I thought it useful to keep track of why a few things are the way they are should I need to make changes down the road. Some are captured in comments, others here.

  • When clicking links, the background image (.bgimage) would reload and flash in Firefox. Now using htmx (hx-boost) in all links to replace only #main and keep the rest on the client (including the background) rather than reload the whole page.

  • Chroma adds a focusable tabindex to pre elements, but I added a tabindex to the pre > code elements as well because it looks better for it to be scrollable on overflow than the pre block with that tiny bit of padding.

  • Code block CSS rules got a little messy to accomodate Goldmark's various code block styles and also the custom scrollbars. There are three ways to code the code blocks (with a shortcode, backticks, or indented four spaces). For line numbers in code blocks, the table option is used to remove line numbers from copied content. Finally, the scrollbar customizations are different across browsers.

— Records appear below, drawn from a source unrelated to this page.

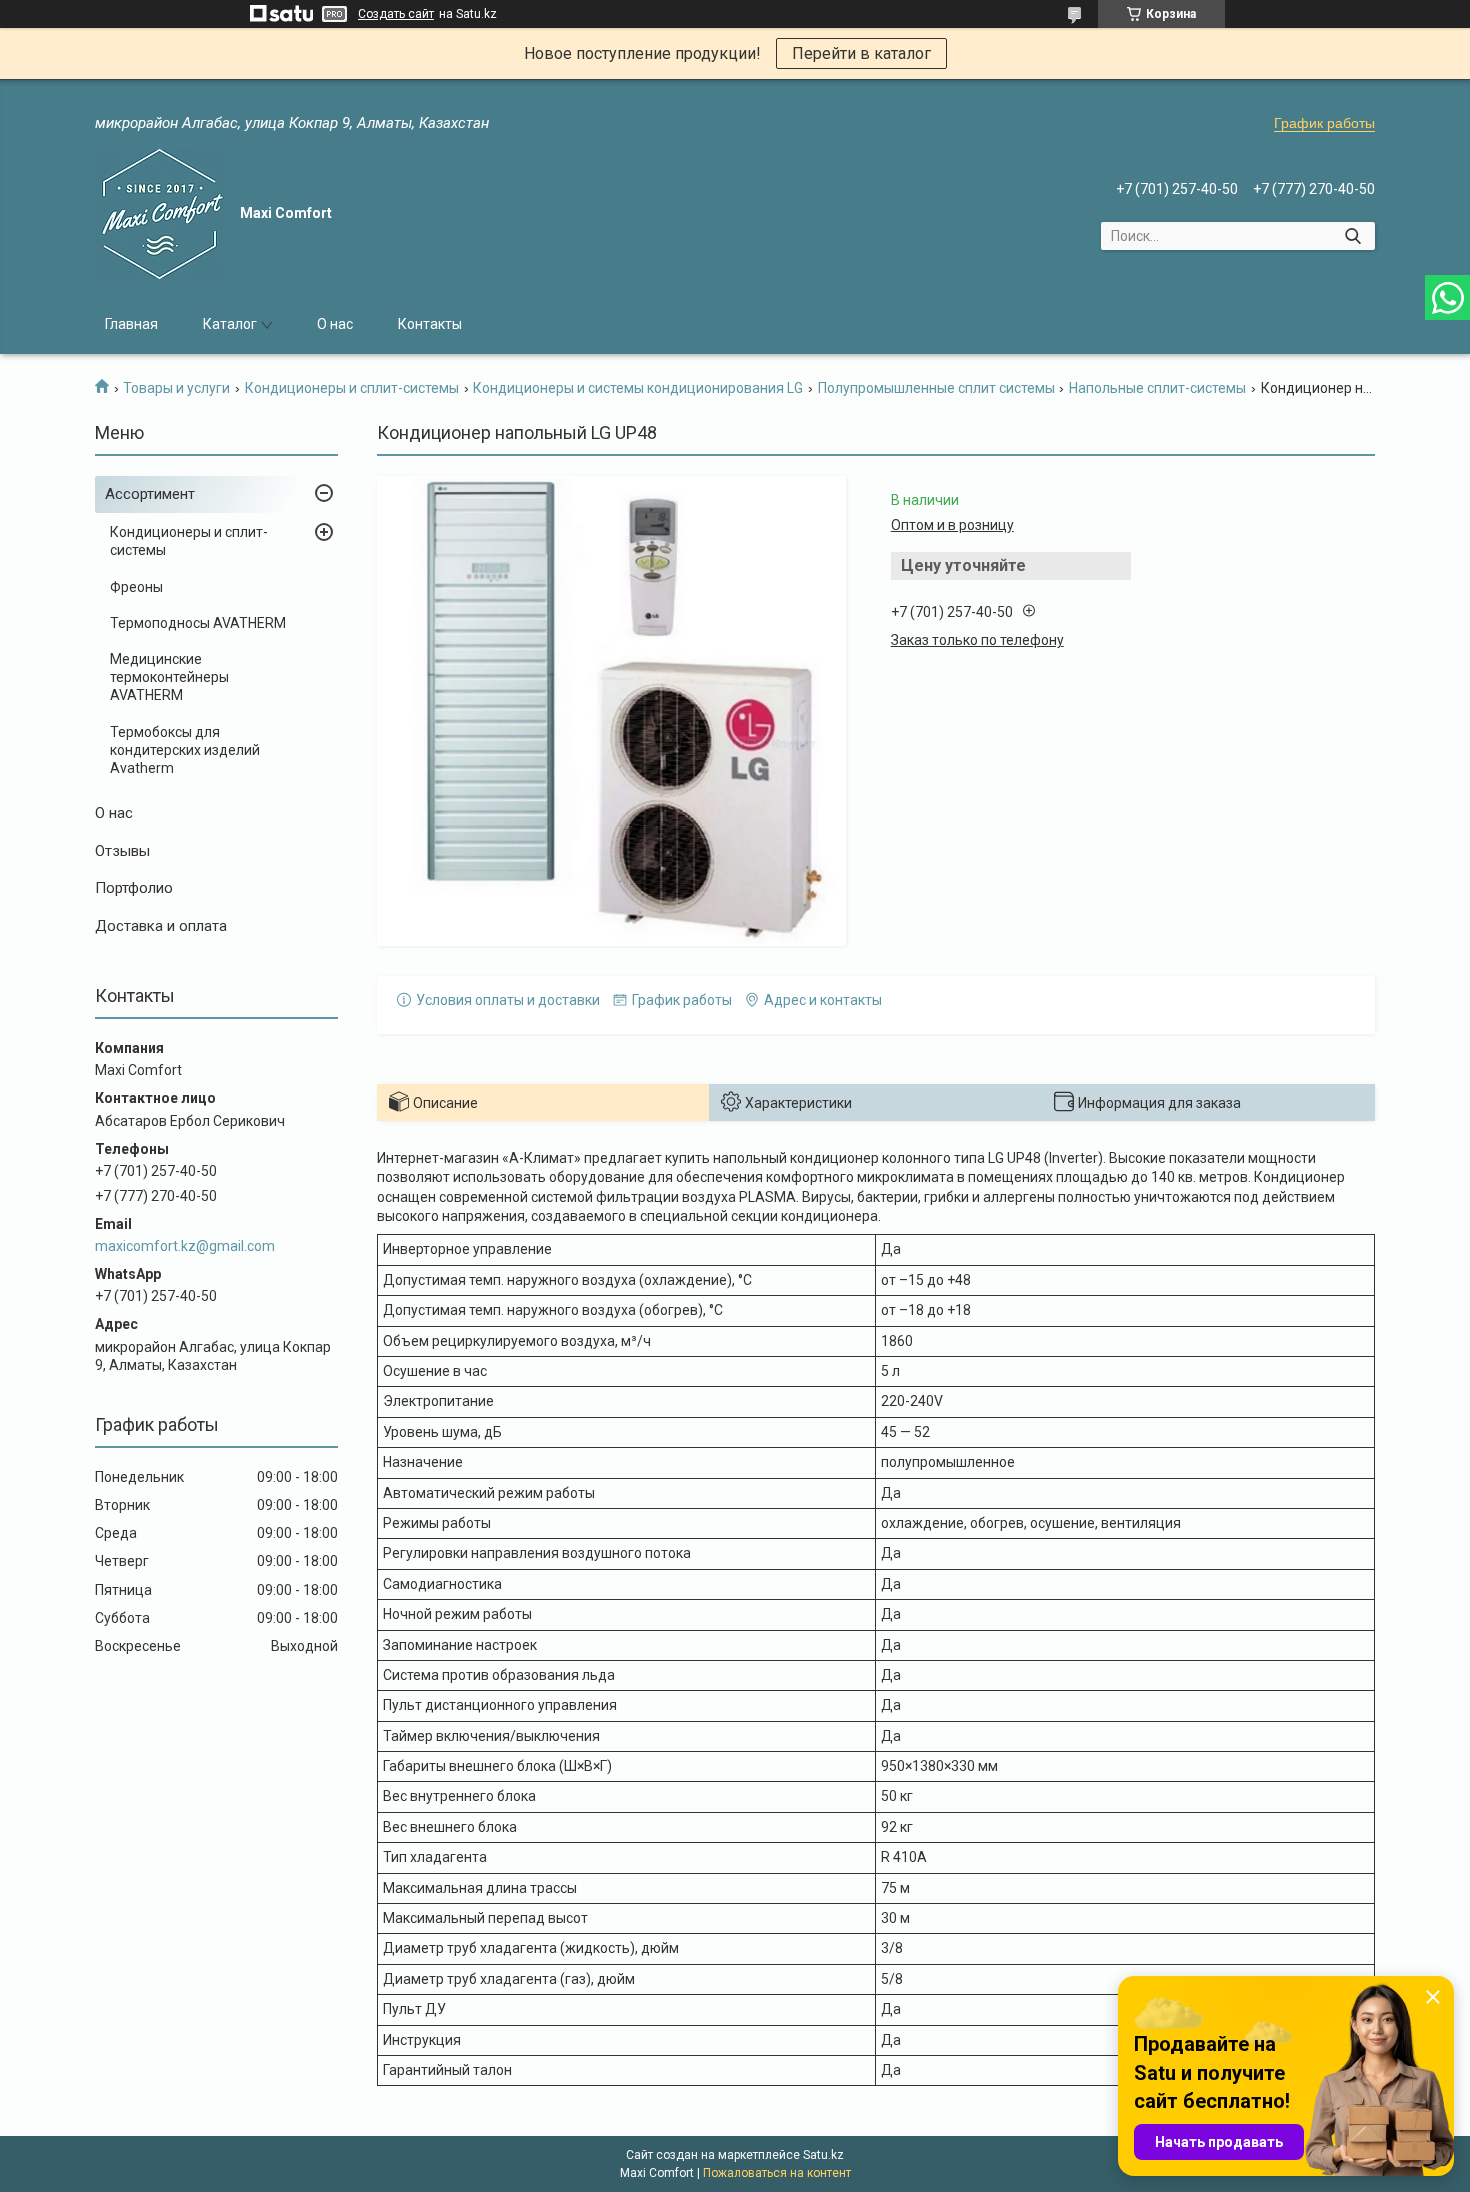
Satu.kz (823, 2155)
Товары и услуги (176, 388)
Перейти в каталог (861, 53)
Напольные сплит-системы (1157, 388)
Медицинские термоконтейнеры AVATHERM (169, 677)
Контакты (430, 324)
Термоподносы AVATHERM (198, 623)
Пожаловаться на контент (777, 2173)
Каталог (230, 324)
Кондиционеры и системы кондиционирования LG (638, 388)
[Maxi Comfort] (160, 214)
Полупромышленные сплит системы (936, 388)
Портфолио (134, 888)
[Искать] (1352, 236)
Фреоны (136, 587)
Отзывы (122, 851)
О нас (335, 324)
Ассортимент (150, 494)
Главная (131, 324)
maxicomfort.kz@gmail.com (185, 1246)
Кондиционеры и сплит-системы (352, 388)
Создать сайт (396, 14)
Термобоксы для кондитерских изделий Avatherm (185, 750)
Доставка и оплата (161, 926)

  • I was going to be lazy and allow for only one author byline, but while creating the exampleSite with the Hugo Authors having created some existing content, I carried over the data/authors.yml feature to allow for multiple authors (such as on a site with syndicated contributors).

To Do:

  • When testing on an actual mobile device, the side padding and margins needed to be cut dramatically for optimum content real estate. This was when it was clear that my choice of --variables could be better optimized for easier global changes. For example, instead of five gap and margin sizes, I could stick with fewer sizes and calc() as necessary so that refactoring the sizes is proportional (similar to ems and rems). Or, I could assign variables to specific purposes rather than generalizing them, such as assigning one variable to control all text that should be left-aligned along the same line.

  • As much as I've tried to keep things nicely spaced, I feel the works listings might be a bit too rich with text, with not enough variation in the font sizes. I might want to have an option for a graphic, card-based portfolio instead. Any bugs, suggestions, or features you want? Don't hesitate to open a GitHub issue.

  • Translate content and ensure all strings (including 'Copy'/'Copied' in Javascript) are enabled for xl8n. Also need a drop-down lang selector, and to also detect the locale's default.

  • Fix shifting background on scroll of retracting address-bar on mobile.